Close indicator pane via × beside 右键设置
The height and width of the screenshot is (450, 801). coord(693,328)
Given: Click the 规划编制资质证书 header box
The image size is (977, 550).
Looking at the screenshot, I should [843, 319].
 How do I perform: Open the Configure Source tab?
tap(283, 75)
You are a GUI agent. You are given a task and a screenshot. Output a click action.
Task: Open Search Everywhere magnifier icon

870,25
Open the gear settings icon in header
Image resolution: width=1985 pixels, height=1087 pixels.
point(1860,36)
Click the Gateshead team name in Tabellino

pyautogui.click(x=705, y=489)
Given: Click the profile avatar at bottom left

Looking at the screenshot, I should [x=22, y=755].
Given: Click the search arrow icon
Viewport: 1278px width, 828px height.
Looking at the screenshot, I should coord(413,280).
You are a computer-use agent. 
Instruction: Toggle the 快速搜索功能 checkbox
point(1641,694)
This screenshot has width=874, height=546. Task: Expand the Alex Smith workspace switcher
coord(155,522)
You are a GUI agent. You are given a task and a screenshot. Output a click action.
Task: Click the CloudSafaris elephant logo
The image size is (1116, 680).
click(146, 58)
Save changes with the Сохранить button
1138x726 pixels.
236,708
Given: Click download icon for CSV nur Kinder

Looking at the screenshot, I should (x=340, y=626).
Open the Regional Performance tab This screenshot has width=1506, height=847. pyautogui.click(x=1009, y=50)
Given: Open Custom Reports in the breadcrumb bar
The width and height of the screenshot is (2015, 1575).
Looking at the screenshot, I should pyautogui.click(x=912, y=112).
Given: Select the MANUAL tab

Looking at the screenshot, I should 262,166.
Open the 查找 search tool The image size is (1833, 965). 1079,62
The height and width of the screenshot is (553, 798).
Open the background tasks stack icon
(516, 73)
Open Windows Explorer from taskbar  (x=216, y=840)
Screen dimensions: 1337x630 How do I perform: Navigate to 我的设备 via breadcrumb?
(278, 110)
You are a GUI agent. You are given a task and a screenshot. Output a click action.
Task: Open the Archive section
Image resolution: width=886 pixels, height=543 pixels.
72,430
++++
* [Requirement]: Reproduce the records exactly, keeping every line.

* [Task answer]:
Close indicator pane via × beside 右键设置
The height and width of the screenshot is (450, 801). coord(693,328)
Given: Click the 规划编制资质证书 header box
The image size is (977, 550).
Looking at the screenshot, I should [843, 319].
 How do I perform: Open the Configure Source tab?
tap(283, 75)
You are a GUI agent. You are given a task and a screenshot. Output a click action.
Task: Open Search Everywhere magnifier icon

870,25
Open the gear settings icon in header
Image resolution: width=1985 pixels, height=1087 pixels.
point(1860,36)
Click the Gateshead team name in Tabellino

pyautogui.click(x=705, y=489)
Given: Click the profile avatar at bottom left

Looking at the screenshot, I should [x=22, y=755].
Given: Click the search arrow icon
Viewport: 1278px width, 828px height.
Looking at the screenshot, I should coord(413,280).
You are a computer-use agent. 
Instruction: Toggle the 快速搜索功能 checkbox
point(1641,694)
This screenshot has width=874, height=546. Task: Expand the Alex Smith workspace switcher
coord(155,522)
You are a GUI agent. You are given a task and a screenshot. Output a click action.
Task: Click the CloudSafaris elephant logo
The image size is (1116, 680).
click(146, 58)
Save changes with the Сохранить button
1138x726 pixels.
236,708
Given: Click download icon for CSV nur Kinder

Looking at the screenshot, I should (x=340, y=626).
Open the Regional Performance tab This screenshot has width=1506, height=847. pyautogui.click(x=1009, y=50)
Given: Open Custom Reports in the breadcrumb bar
The width and height of the screenshot is (2015, 1575).
Looking at the screenshot, I should pyautogui.click(x=912, y=112).
Given: Select the MANUAL tab

Looking at the screenshot, I should 262,166.
Open the 查找 search tool The image size is (1833, 965). 1079,62
The height and width of the screenshot is (553, 798).
Open the background tasks stack icon
(516, 73)
Open Windows Explorer from taskbar  (x=216, y=840)
Screen dimensions: 1337x630 How do I perform: Navigate to 我的设备 via breadcrumb?
(278, 110)
You are a GUI agent. You are given a task and a screenshot. Output a click action.
Task: Open the Archive section
Image resolution: width=886 pixels, height=543 pixels.
72,430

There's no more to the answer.